Den Opfern der „Euthanasie“-Morde gedenken
Asklepios Fachklinikum erinnert am 27. Januar an die entsetzlichen Verbrechen mit Gedenkveranstaltung und Wanderausstellung des Erfurter Erinnerungsortes Topf & Söhne
„Wohin bringt ihr uns?“ - diese symbolische Frage stellen die Organisatoren des „Euthanasie“-Gedenktages am Asklepios Fachklinikum Stadtroda. Am Dienstag, 27. Januar, lädt das Klinikum für Psychiatrie und Neurologie zum Gedenken an die Opfer der „Euthanasie“-Morde in der Zeit des Nationalsozialismus ein. Die Veranstaltung richtet sich an alle Interessierten, insbesondere auch an Schulklassen der Sekundarstufe und Jugendliche ab 15 Jahren.
Um 15 Uhr wird in Kooperation mit „Barrierefrei erinnern – Das Zentrum für Thüringen“ im Kultur- und Tagungszentrum Felsenkeller die Wanderausstellung des Erinnerungsortes Topf und Söhne eröffnet. Das frühere Erfurter Unternehmen hatte während des „Dritten Reiches“ Krematorien in verschiedenen Konzentrationslagern, wie Buchenwald oder Auschwitz gebaut. Das Unternehmen installierte auch Entlüftungsanlagen und gasdichte Türen für die Gaskammern und führte technische Probleläufe der Öfen durch. Das frühere Verwaltungsgebäude fungiert heute als Erinnerungsort an „die Ofenbauer von Auschwitz“.

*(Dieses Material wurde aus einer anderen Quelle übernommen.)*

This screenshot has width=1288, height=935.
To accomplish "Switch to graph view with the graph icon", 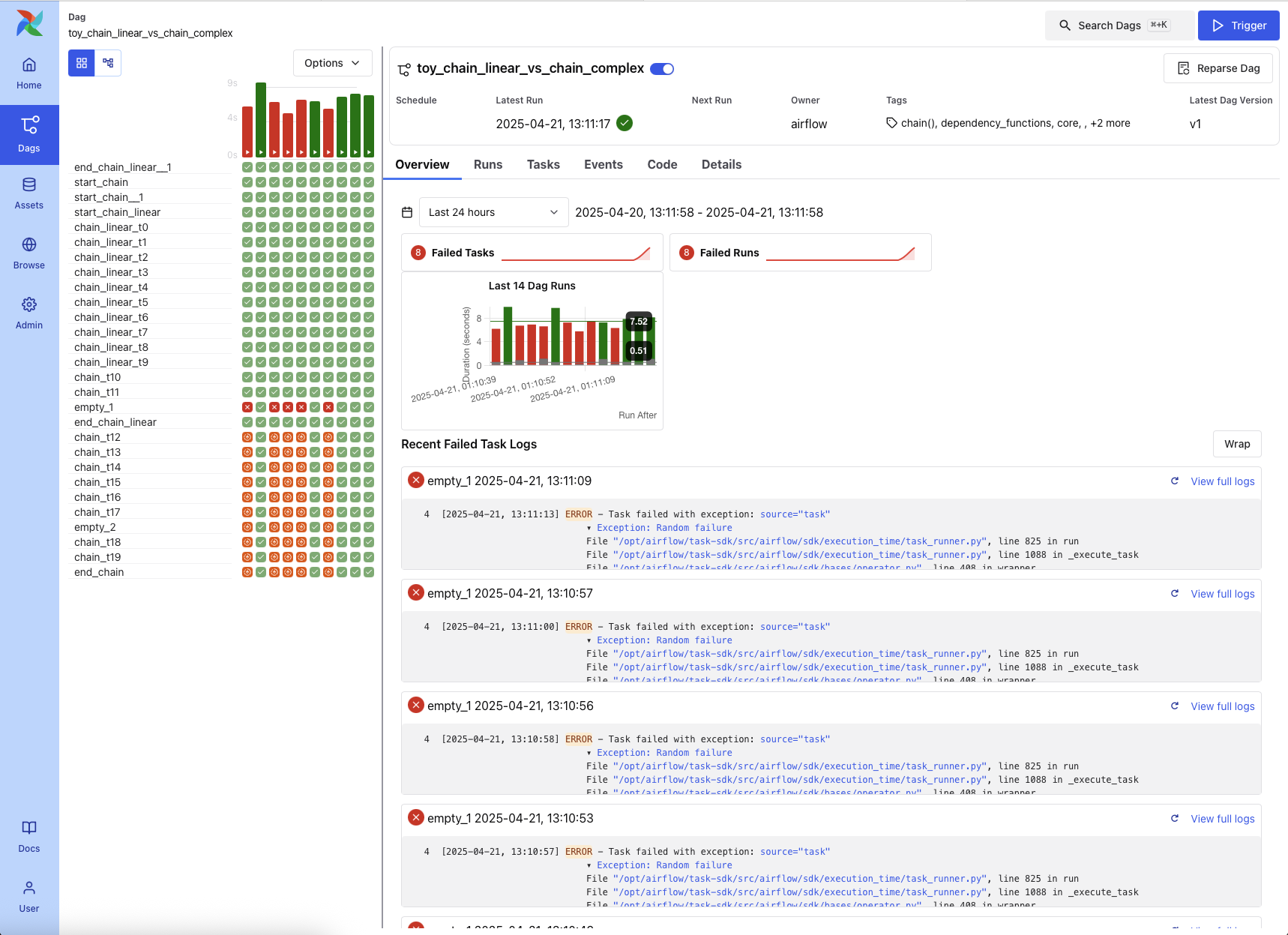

Zuvor wird ab 14.30 Uhr am Gedenkstein im Park des Klinikums an die Opfer der „Euthanasie“-Morde erinnert. In der NS-Zeit starben etwa 300.000 kranke und behinderte Menschen einen organisierten gewaltsamen Tod. „Euthanasie“ – „guter“ oder „schöner“ Tod – war dabei die Legitimations- und Tarnformel für ein staatlich organisiertes Mordprogramm. Zudem wurden etwa 400.000 Frauen und Männer zwangssterilisiert.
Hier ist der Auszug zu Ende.